Paranoia due to religion, IIN?

You are viewing a single comment's thread.

← View full post
Comments ( 2 ) Sort: best | oldest
  • What your mum did isn't normal.

    It sounds to me like the way your mum acted crossed the line into a schizophrenic episode. Hearing things in her head, delusions about an impending apocalypse, becoming emotionally unstable and turning on a loved one. Sometimes people's mental health problems can be disguised (even encouraged) by religion - schizophrenia especially involves a lot of symptoms that can be misinterpreted as religious 'manifestations'. Unfortunately your relative did exactly this - misinterpreted your mum's actions as legitimate expressions of her faith.

    You might try and reason with her, but I doubt very much you'd get through. The best thing would be to confide in some friends or different relatives who you know aren't Christian and can offer some sympathy and support. Avoid discussing your agnostic stance as much as possible with your Christian family members, try to avoid taking any bait. It'd also be wise to have the number for a support line handy, like the national or charity-funded numbers you can call if you need to talk about serious problems at home, just in case it gets any worse.
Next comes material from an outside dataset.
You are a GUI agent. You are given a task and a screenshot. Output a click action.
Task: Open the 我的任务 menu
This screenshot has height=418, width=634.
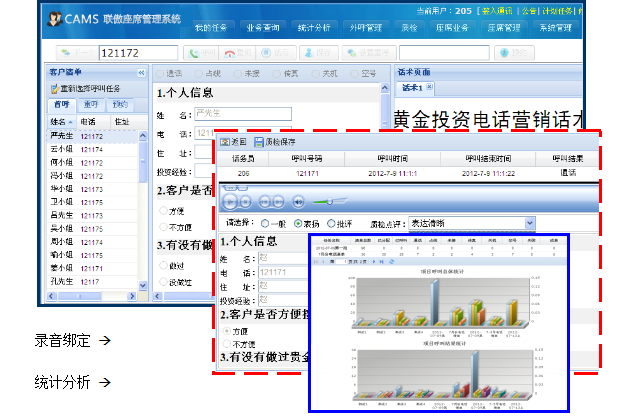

Best of luck.

    Comment Hidden ( show )
      -
    • I currently don't know of any relatives that are non-christian. I wouldn't confide in my offline "friends". I don't want them knowing about my personal life. In fact, I've been slowly distancing myself from them. The ones that in the past I would've confided to, I wouldn't now since I feel so bad for inadvertently burdening them with my past problems.
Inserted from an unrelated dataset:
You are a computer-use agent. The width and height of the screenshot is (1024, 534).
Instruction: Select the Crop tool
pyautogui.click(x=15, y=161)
      Needless to say, there are no support lines I could call. I wouldn't call charity lines because I'd fear that they may take things out of context (for instance, they might get the impression that I'm suicidal and call the authorities which would only make things worse) and I have a hard time confiding into people anyway. I wouldn't be comfortable unless I was talking to a therapist. Then again, I have hard time trusting them too. :/

      I try my best not to get into her religion. I've tried reasoning with her to no avail. I had been trying to going under the radar with my beliefs when the incident happened. When she does bring it up now, I'll have to nod. But if I just nod then she might start asking if I believe and I'd have to lie to her again.